LPxTG 蛋白的SP 和CWA 信号表面展示外源蛋白的功能一经发现，就引起了研究者广泛的兴趣，但目前尝试较多的是将外源抗原展示于乳酸菌的表面[1,2,16]。如果将外源抗原展示于潜在疫苗菌株，则有可能实现制备多联疫苗、一苗多防，是多联疫苗菌株制备的新思路，而目前还很少有这方面的探索和报道。基于猪链球菌是一个重要的猪病病原，注射疫苗是预防猪链球菌感染的主要手段[17-18]，本研究采用猪链球菌LPxTG 蛋白的SP 和CWA 信号，构建了7 个猪链球菌蛋白表面展示系统，其中4 个表现出较高的蛋白表面展示水平，具有在猪链球菌表面展示外源蛋白的潜力，从western blot 中成熟蛋白的比例来看，与报道的乳酸菌表面展示水平相当[7]。

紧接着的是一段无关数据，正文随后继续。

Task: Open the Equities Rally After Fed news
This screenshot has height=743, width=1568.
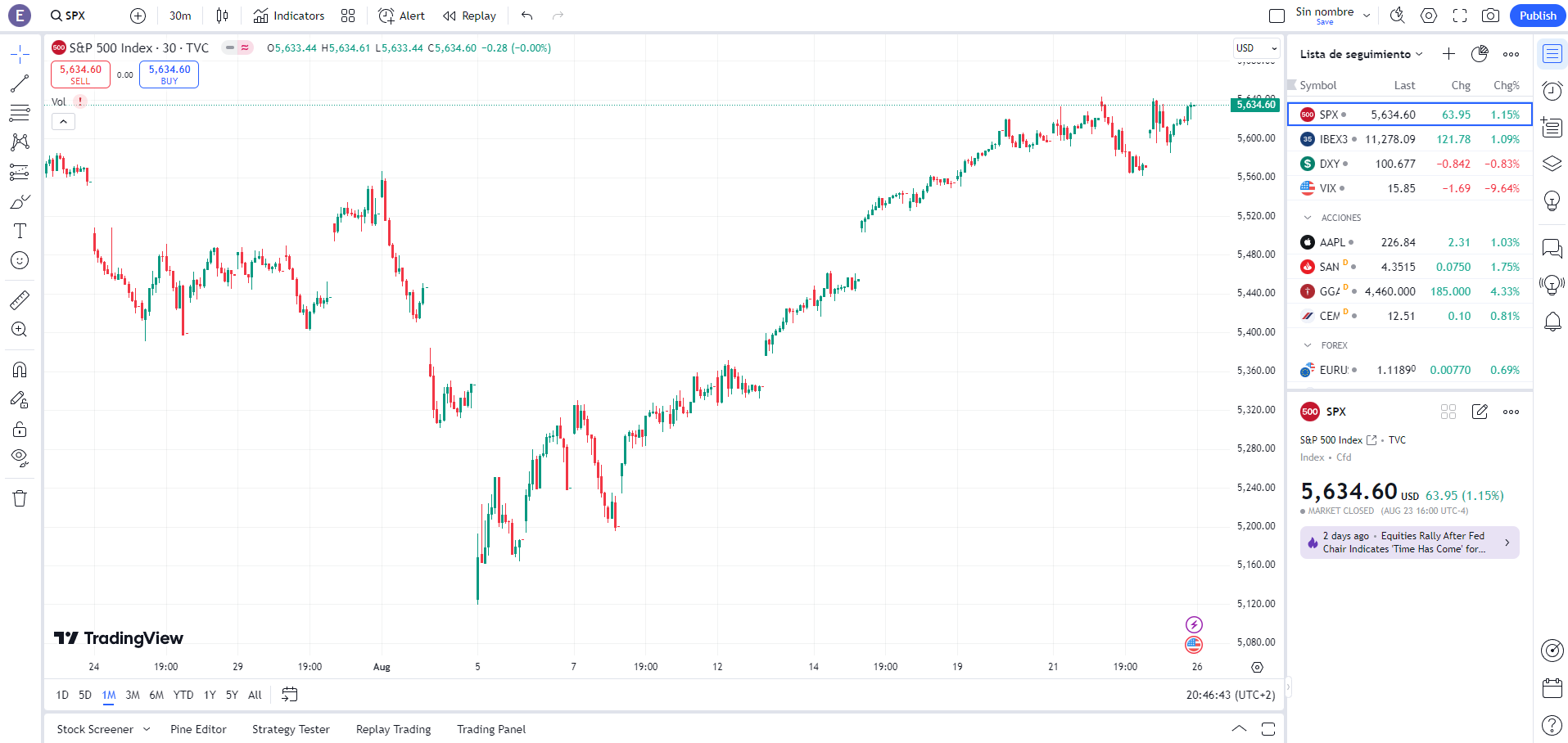Action: 1409,543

目前构建的基于LPxTG 蛋白的SP 和CWA 的蛋白表面展示系统将蛋白展示到表面的水平，与某些菌株内源LPxTG 蛋白的展示水平还有很大差距。比如金黄色葡萄球菌LPxTG 蛋白之一蛋白A，western blot 结果显示其在金黄色葡萄球菌中以成熟锚定蛋白比例最高，大约为3 种蛋白状态总和的70%[19]，而目前的表面展示系统，成熟外源蛋白不足3 种状态总和的35%[7]。这一方面可能是SP 和CWA 信号对外源蛋白的兼容性不及内源蛋白，这需要进一步研究LPxTG 蛋白的锚定机制，全面了解LPxTG 蛋白锚定的影响因素，再对症加以解决；另一方面可能是在SP 或CWA 和外源蛋白之间引入的铰链区太短，造成信号肽酶或SrtA 识别不充分，切割效率低，这可以通过尝试不同长度的铰链区来改善[2]；再一方面，根据本研究结果，不同SP 和CWA 序列的切割效率不同，暗示可以通过重组效率高的SP 和CWA区，例如本研究中SsPSD2 的SP 和SsPSD8 的CWA，从而规避限速步骤，增加成熟蛋白的比例，提高表面展示水平。目前本实验室正在尝试从这几个方面改进猪链球菌蛋白表面展示系统的展示水平。另外，本研究在制备蛋白表面展示质粒，用于转化猪链球菌时，发现质粒普遍产量偏低，尤其是pSsPSD3，尝试数次难以获得足量的pSsPSD3，因此未获得pSsPSD3 的阳性转化菌株；pSsPSD5 和pSsPSD6 虽然获得了转化菌株，但是检测却未发现目的片段，这3 个质粒的制备、转化和表面展示能力的观察目前正在进一步的尝试中。

最后，对于评价蛋白表面展示系统的方法，虽然通过western blot 检测成熟蛋白的产生和产量被多个文献采用[1,19]，且有一定的参考意义，但是具体的表面展示水平还要采用菌体ELISA、菌体组分western blot 以及免疫显微技术进一步定位表面蛋白。但是由于猪链球菌表面存在荚膜，给表面蛋白的检测造成了一定的困难，目前本实验室正在进行条件摸索，以期更好地定量猪链球菌蛋白表面展示系统的展示水平。

综上所述，本研究通过DNA 重组并转化猪链球菌，得到7 个猪链球菌蛋白表面展示系统。这7 个猪链球菌蛋白表面展示系统均表现出一定表面展示成熟GFP 的能力，其中SsPSD1、SsPSD9、SsPSD4 和SsPSD8 蛋白表面展示水平较高。本研究为猪链球菌表面展示外源蛋白或抗原提供了很好的基础和重要的参考。